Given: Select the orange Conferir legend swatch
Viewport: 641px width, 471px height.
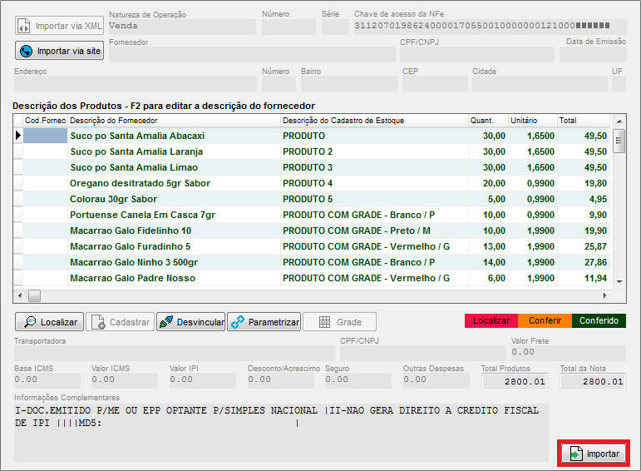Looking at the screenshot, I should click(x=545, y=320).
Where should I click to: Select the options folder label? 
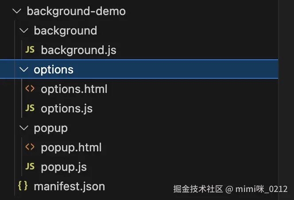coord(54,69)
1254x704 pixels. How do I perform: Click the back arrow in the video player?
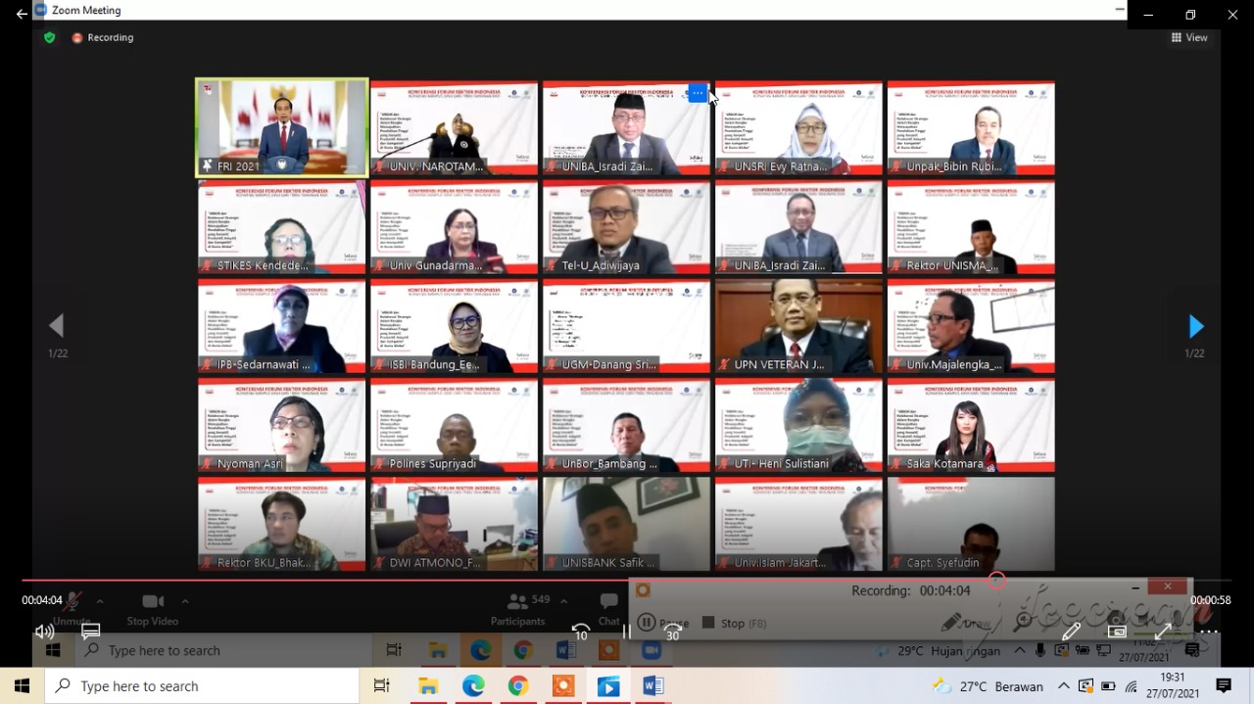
******
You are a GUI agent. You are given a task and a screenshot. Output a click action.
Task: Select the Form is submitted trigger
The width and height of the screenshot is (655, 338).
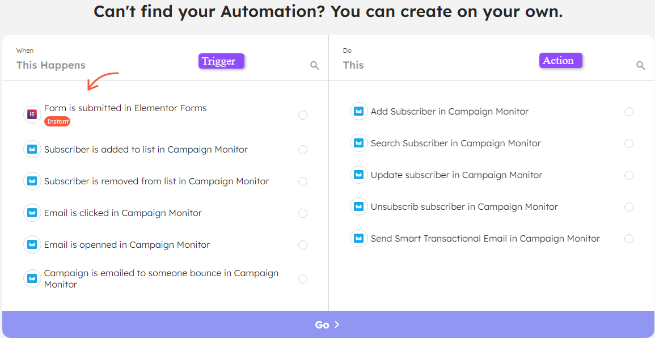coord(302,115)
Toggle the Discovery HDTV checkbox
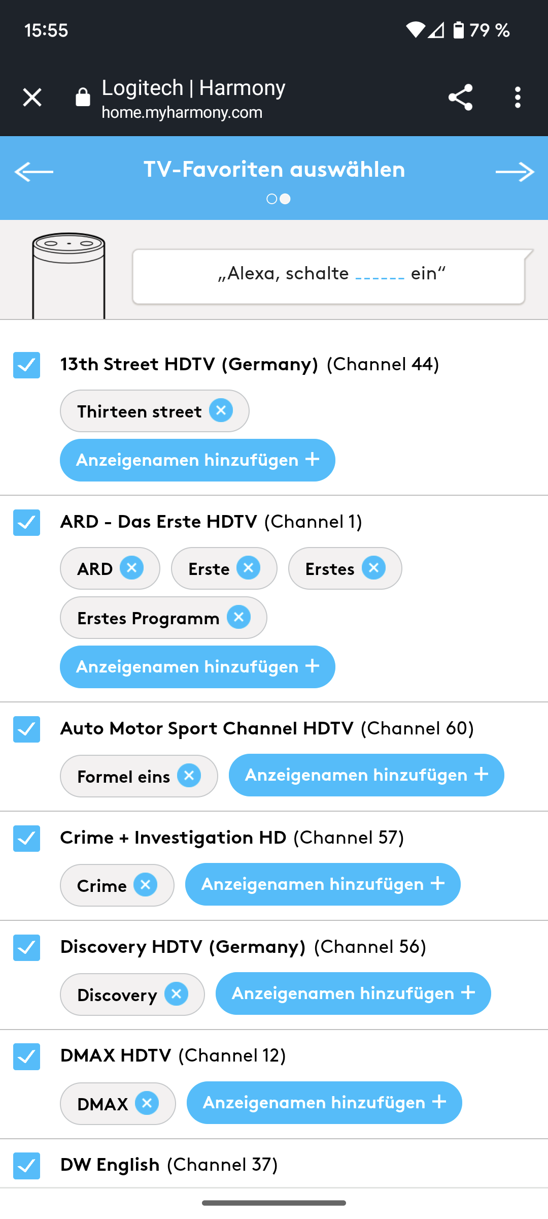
******
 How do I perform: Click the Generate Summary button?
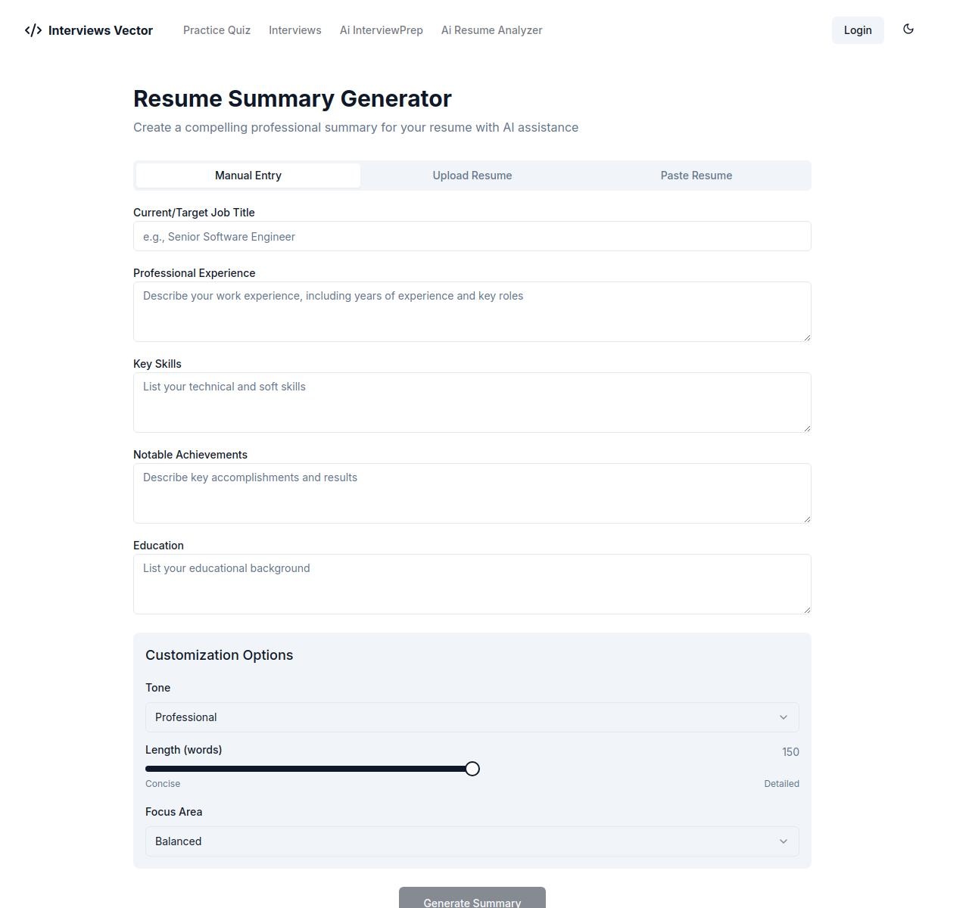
******
• [TASK BRIEF]
Drop the pictures; return the lines above from the line containing "You are a GUI" to the line containing "Toggle the Discovery HDTV checkbox", both included, exactly.

• [SOLUTION]
You are a GUI agent. You are given a task and a screenshot. Output a click action.
Task: Select the Form is submitted trigger
The width and height of the screenshot is (655, 338).
coord(302,115)
Toggle the Discovery HDTV checkbox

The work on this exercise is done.